▶ [Input data]
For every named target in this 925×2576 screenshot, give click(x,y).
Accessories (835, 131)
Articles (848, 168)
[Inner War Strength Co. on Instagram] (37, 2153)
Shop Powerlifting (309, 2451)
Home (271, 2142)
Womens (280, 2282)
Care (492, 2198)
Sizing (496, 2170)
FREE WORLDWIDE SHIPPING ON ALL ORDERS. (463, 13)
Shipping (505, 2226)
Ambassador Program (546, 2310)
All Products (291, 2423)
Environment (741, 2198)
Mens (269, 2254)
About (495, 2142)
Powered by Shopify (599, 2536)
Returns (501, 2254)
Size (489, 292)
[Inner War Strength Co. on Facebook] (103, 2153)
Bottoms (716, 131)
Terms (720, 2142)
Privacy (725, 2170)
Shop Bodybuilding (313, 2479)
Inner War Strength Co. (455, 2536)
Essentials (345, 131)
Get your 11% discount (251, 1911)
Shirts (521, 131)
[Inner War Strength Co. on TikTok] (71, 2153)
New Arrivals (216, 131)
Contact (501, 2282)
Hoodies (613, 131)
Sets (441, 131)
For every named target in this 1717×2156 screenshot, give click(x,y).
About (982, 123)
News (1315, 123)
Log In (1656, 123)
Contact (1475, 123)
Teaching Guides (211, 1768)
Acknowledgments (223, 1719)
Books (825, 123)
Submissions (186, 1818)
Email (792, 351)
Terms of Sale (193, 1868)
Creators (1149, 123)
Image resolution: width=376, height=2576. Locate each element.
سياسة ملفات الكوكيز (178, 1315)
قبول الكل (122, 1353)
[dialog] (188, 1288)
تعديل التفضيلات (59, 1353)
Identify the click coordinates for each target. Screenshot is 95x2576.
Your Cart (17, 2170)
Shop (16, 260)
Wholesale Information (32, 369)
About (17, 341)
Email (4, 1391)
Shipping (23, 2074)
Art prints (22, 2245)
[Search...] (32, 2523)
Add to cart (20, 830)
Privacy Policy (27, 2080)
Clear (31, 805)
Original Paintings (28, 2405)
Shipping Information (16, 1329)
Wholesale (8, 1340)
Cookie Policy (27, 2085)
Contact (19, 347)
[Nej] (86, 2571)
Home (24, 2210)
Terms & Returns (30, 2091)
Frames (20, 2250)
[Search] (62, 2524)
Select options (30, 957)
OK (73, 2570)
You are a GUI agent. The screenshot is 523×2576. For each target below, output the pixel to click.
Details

▶ [What the task requires]
Only one stretch of the data above is needed. Restate it word for word, from the line containing "Home (271, 2142)" through the line containing "Teaching Guides (211, 1768)", both ends included.

▶ [Result for this task]
Home (271, 2142)
Womens (280, 2282)
Care (492, 2198)
Sizing (496, 2170)
FREE WORLDWIDE SHIPPING ON ALL ORDERS. (463, 13)
Shipping (505, 2226)
Ambassador Program (546, 2310)
All Products (291, 2423)
Environment (741, 2198)
Mens (269, 2254)
About (495, 2142)
Powered by Shopify (599, 2536)
Returns (501, 2254)
Size (489, 292)
[Inner War Strength Co. on Facebook] (103, 2153)
Bottoms (716, 131)
Terms (720, 2142)
Privacy (725, 2170)
Shop Bodybuilding (313, 2479)
Inner War Strength Co. (455, 2536)
Essentials (345, 131)
Get your 11% discount (251, 1911)
Shirts (521, 131)
[Inner War Strength Co. on TikTok] (71, 2153)
New Arrivals (216, 131)
Contact (501, 2282)
Hoodies (613, 131)
Sets (441, 131)
For every named target in this 1717×2156 screenshot, give click(x,y).
About (982, 123)
News (1315, 123)
Log In (1656, 123)
Contact (1475, 123)
Teaching Guides (211, 1768)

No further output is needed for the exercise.